-- WHAT IS NEEDED --
Once the line with "Click the big green arrow add button" is found, repeat it and all later lines exactly through the end of the listing below, with the pictures left out.

-- DATASET CONTENT --
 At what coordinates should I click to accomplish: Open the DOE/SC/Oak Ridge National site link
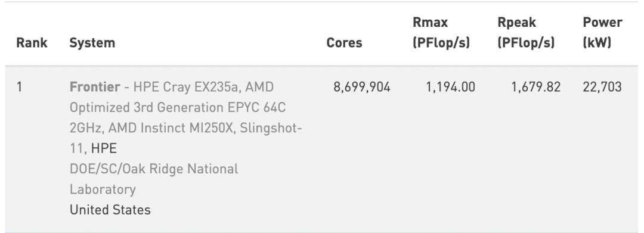(x=154, y=169)

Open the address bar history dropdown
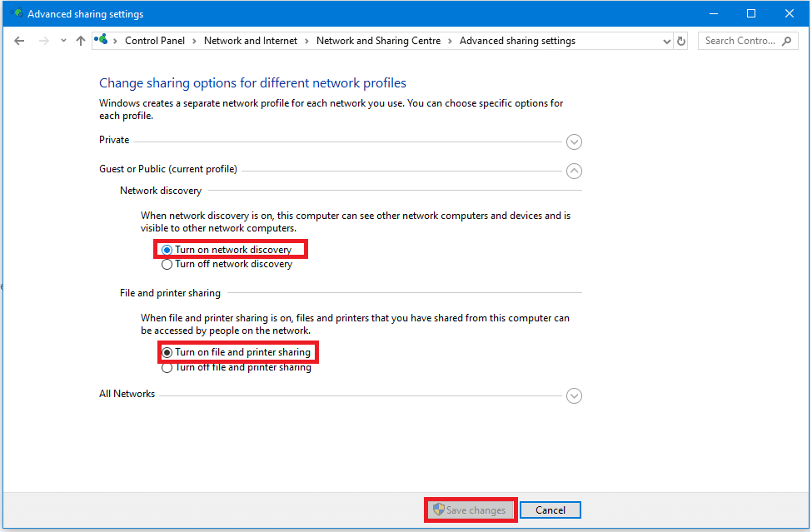point(666,41)
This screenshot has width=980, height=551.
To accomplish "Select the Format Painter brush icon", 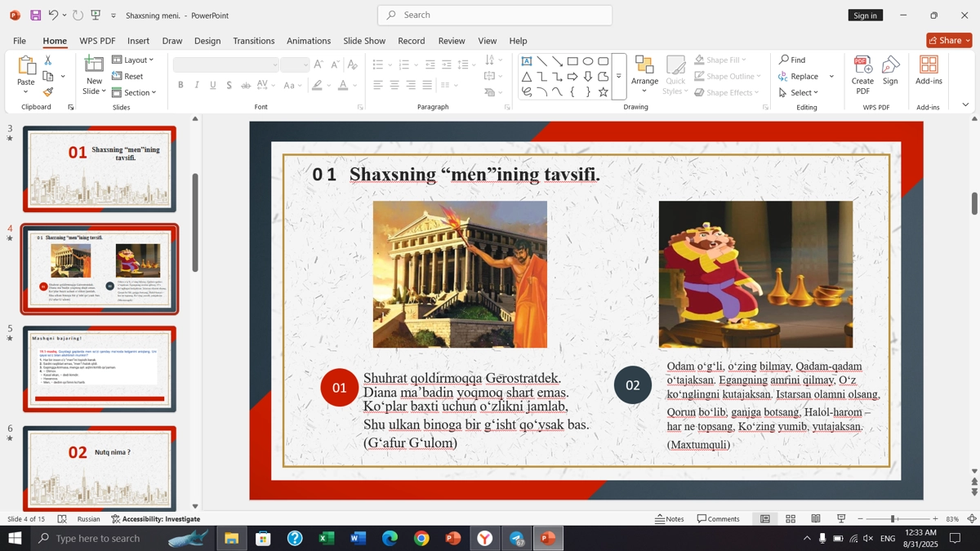I will pos(48,92).
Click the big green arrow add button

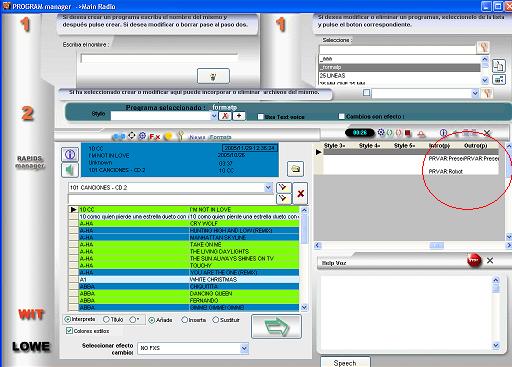coord(276,327)
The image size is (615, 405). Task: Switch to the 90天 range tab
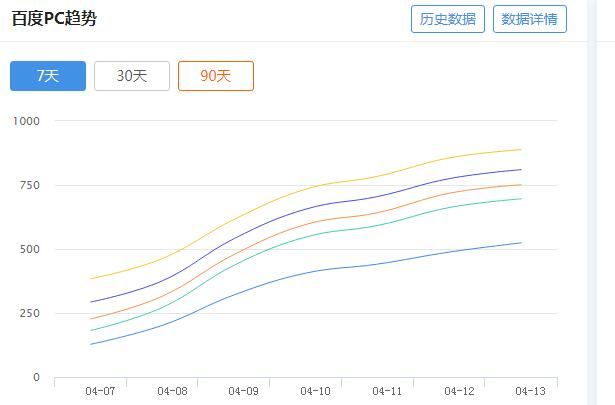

-- EXERCISE OUTPUT --
Click the big green arrow add button

coord(276,327)
The image size is (615, 405). Task: Switch to the 90天 range tab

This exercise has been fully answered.